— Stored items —
☆ ☆ ☆

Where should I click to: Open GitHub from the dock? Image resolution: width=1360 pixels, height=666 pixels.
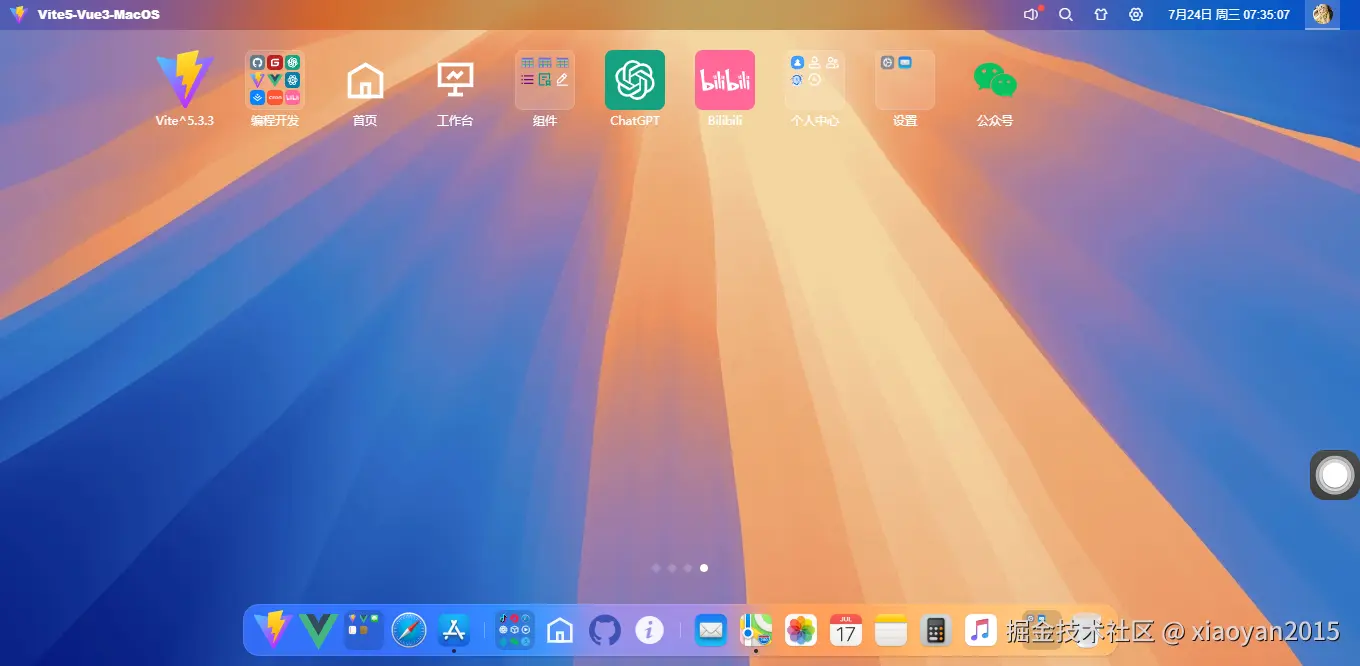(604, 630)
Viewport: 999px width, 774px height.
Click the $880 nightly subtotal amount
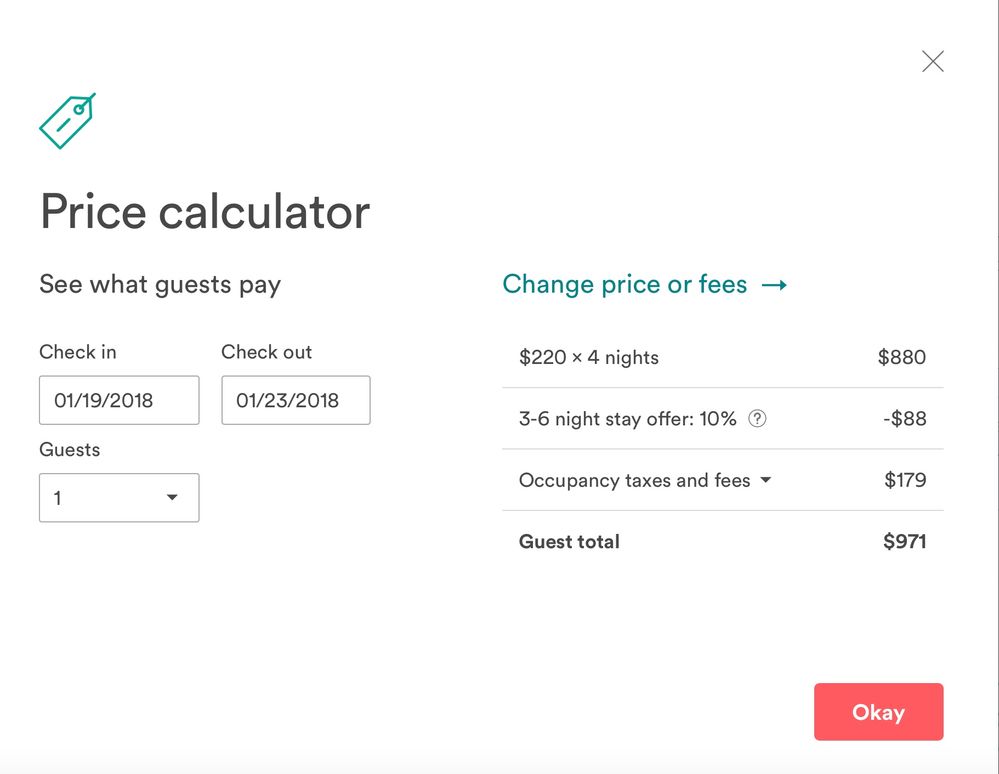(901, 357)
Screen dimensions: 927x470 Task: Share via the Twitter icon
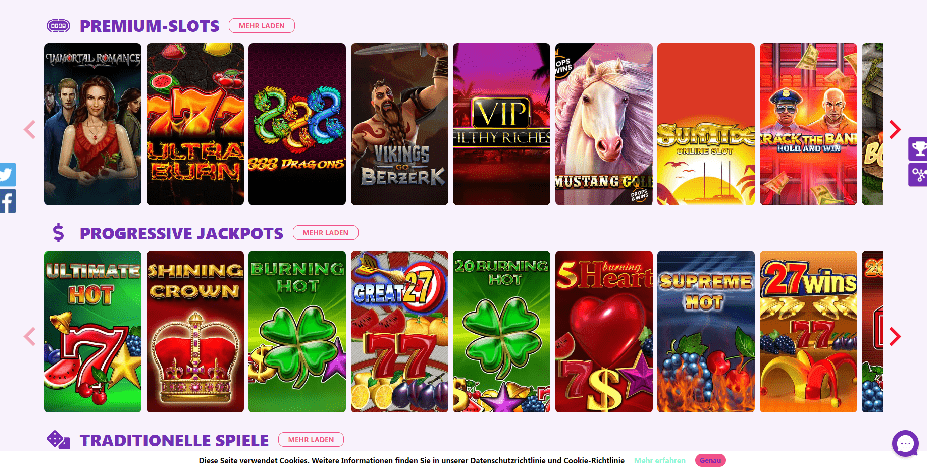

☆ ☆ ☆

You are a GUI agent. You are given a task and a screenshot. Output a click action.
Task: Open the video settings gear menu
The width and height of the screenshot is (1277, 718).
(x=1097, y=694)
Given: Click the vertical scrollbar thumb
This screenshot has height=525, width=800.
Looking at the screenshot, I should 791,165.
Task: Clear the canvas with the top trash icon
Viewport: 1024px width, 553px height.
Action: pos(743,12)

☆ ☆ ☆

— Exercise —
Going by the data above, give back only the lines from the one containing "Where should I" through the one containing "Screen dimensions: 927x470", exactly as they stand, both ends included and no images.

— Exercise response —
Where should I click to: Open GitHub from the dock? Image resolution: width=1360 pixels, height=666 pixels.
(604, 630)
Viewport: 999px width, 774px height.
Click the $880 nightly subtotal amount
(901, 357)
Screen dimensions: 927x470 Task: Share via the Twitter icon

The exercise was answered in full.